WHAT TO DO
Can you copy the rows word for word, starting at the line containing "I will coord(1517,27)." and ending at the line containing "Looking at the screenshot, I should pos(46,190).", with both of those lines included?

DATA LINES
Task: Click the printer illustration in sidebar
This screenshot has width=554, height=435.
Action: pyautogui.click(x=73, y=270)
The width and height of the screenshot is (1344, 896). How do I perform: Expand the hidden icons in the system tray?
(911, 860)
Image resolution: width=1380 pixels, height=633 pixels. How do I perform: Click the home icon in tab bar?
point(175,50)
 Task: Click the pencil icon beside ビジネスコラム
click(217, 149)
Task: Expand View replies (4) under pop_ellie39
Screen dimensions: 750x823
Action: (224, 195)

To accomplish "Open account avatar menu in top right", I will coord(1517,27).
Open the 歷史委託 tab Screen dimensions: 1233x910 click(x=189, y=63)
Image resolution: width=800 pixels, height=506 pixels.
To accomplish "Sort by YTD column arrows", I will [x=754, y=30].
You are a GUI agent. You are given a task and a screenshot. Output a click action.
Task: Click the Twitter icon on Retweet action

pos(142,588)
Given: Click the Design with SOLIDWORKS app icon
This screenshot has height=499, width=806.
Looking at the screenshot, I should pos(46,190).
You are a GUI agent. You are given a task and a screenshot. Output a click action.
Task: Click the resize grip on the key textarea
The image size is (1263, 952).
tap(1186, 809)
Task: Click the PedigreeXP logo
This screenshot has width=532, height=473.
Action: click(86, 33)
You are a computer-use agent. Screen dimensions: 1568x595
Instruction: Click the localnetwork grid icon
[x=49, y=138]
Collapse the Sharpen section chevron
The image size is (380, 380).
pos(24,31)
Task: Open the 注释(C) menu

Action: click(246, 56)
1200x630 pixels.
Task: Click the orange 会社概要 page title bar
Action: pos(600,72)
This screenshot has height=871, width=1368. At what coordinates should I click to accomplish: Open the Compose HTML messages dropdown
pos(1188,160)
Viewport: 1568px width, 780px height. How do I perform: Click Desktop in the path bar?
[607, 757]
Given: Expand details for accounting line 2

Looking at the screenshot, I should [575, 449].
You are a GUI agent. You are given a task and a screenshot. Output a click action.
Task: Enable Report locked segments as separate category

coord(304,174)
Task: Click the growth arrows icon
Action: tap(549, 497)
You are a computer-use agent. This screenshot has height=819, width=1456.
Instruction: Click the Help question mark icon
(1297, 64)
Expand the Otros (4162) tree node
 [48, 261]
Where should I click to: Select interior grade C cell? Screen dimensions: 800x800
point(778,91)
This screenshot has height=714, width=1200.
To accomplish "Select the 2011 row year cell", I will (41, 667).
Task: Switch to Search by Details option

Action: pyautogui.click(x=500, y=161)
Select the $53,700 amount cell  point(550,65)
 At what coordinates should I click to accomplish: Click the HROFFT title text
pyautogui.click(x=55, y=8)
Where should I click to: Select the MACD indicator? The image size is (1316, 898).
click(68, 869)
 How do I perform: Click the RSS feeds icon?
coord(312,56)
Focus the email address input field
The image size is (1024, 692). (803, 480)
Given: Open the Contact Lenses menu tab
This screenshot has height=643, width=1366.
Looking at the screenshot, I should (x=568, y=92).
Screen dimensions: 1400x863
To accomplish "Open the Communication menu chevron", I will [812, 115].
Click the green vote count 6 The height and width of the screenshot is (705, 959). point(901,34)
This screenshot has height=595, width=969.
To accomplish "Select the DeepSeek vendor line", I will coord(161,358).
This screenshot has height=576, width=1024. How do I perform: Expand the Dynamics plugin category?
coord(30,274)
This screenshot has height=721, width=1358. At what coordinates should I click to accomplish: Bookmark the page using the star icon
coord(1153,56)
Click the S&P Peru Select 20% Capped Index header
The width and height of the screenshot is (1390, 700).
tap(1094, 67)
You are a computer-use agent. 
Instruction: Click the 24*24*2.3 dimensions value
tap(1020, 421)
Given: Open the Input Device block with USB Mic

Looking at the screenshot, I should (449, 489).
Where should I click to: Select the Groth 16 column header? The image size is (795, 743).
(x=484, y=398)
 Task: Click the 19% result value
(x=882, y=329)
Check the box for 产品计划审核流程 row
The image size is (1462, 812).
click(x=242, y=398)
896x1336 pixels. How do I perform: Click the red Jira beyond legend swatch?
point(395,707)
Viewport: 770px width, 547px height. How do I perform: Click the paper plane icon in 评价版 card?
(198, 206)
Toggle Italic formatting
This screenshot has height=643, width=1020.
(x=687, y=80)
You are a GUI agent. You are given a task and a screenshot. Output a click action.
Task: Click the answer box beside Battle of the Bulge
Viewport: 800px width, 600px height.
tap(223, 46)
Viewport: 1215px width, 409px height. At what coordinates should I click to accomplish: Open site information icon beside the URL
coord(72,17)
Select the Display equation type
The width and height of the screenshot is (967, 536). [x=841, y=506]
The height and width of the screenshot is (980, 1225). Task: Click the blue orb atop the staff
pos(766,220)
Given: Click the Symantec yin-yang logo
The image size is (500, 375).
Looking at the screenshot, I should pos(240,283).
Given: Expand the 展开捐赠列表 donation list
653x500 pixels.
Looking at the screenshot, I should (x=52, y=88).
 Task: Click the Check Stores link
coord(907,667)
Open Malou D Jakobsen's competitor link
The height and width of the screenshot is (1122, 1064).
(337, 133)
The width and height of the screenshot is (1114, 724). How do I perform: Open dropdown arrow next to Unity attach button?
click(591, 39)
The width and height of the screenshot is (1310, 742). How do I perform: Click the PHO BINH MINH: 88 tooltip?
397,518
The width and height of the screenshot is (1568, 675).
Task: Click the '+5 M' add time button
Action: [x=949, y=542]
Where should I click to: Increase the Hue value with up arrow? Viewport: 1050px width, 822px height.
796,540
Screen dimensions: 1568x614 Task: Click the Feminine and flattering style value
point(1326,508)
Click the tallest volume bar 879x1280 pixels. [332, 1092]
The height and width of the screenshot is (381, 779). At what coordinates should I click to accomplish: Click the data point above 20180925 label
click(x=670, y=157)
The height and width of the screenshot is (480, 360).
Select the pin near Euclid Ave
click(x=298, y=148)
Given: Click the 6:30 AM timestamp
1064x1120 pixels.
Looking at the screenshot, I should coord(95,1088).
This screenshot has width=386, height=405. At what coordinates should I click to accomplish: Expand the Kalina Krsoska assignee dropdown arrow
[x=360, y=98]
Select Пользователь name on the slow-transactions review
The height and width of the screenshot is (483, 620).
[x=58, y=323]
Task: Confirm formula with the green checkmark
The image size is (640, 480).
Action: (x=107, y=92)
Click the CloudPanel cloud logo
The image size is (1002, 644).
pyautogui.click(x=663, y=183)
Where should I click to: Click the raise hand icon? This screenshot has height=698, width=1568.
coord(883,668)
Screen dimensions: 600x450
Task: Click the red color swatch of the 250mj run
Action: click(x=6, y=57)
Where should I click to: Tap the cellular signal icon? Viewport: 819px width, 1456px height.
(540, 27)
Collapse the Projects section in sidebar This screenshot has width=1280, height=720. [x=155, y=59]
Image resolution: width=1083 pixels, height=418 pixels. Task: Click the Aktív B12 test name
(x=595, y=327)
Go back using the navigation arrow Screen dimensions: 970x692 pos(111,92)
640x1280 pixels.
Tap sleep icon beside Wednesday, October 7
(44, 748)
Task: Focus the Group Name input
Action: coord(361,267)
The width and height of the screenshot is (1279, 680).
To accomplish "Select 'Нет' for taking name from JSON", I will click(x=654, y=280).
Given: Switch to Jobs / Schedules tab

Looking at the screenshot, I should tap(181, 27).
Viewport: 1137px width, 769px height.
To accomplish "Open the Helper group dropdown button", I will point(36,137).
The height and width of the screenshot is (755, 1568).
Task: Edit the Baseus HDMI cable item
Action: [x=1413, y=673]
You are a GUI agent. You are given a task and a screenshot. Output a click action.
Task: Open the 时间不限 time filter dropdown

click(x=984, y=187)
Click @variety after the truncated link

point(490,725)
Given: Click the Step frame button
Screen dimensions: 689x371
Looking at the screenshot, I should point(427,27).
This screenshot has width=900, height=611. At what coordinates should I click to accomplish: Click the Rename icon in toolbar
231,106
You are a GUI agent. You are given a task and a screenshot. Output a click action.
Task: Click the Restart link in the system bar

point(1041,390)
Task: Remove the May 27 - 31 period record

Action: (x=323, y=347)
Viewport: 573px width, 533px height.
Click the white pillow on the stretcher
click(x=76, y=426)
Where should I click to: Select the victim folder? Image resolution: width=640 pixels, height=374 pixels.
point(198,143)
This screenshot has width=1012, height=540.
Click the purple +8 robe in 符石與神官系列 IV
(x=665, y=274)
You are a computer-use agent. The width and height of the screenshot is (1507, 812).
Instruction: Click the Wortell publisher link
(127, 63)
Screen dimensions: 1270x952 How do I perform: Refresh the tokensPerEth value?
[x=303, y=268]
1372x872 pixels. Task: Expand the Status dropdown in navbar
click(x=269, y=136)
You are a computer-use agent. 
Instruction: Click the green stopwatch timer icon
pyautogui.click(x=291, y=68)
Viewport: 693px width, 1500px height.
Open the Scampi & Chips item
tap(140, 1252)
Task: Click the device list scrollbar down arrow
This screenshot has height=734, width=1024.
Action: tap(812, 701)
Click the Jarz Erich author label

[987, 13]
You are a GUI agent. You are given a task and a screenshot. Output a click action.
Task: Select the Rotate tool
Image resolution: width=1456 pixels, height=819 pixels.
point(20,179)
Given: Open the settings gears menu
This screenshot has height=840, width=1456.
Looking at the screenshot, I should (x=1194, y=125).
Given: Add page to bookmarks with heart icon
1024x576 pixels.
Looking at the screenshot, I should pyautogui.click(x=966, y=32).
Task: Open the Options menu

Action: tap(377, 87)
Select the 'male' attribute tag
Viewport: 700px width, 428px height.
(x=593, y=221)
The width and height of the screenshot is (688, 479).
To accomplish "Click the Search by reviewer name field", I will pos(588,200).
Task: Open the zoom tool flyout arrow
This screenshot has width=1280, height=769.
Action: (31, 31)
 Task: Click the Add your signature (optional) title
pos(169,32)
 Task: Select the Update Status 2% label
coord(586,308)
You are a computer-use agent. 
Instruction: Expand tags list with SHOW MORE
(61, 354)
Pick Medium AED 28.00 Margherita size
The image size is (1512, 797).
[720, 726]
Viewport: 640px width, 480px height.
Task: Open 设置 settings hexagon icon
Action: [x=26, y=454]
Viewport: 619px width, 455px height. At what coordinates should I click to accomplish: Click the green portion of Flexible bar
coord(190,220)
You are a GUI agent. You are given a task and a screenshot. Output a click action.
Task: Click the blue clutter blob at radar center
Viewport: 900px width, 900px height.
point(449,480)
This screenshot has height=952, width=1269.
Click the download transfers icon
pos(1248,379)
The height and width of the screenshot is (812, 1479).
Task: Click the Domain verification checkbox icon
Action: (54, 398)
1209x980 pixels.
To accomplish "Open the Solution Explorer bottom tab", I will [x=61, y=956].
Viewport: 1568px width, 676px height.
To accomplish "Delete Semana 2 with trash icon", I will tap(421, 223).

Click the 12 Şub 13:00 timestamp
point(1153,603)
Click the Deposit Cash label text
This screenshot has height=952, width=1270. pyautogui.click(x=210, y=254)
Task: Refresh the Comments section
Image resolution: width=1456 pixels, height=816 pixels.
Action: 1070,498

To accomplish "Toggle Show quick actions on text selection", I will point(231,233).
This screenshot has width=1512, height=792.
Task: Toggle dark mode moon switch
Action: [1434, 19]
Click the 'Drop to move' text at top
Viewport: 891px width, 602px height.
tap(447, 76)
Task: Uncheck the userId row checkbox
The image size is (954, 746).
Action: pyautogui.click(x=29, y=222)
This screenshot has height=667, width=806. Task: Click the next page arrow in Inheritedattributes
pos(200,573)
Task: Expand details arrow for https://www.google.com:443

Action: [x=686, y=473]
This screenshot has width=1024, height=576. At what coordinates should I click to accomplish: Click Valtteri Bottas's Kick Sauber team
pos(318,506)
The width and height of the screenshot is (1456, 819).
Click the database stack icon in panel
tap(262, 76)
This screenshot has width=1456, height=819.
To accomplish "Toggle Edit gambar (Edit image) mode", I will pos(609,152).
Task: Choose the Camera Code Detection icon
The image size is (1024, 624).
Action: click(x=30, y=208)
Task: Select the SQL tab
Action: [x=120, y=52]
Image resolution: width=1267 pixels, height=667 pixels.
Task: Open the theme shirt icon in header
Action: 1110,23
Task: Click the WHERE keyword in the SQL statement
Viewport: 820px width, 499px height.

RESULT
To accomplish "Open account avatar menu in top right", I will coord(1517,27).
Open the 歷史委託 tab Screen dimensions: 1233x910 click(x=189, y=63)
Image resolution: width=800 pixels, height=506 pixels.
To accomplish "Sort by YTD column arrows", I will [x=754, y=30].
You are a GUI agent. You are given a task and a screenshot. Output a click action.
Task: Click the Twitter icon on Retweet action

pos(142,588)
Given: Click the Design with SOLIDWORKS app icon
This screenshot has height=499, width=806.
Looking at the screenshot, I should pos(46,190).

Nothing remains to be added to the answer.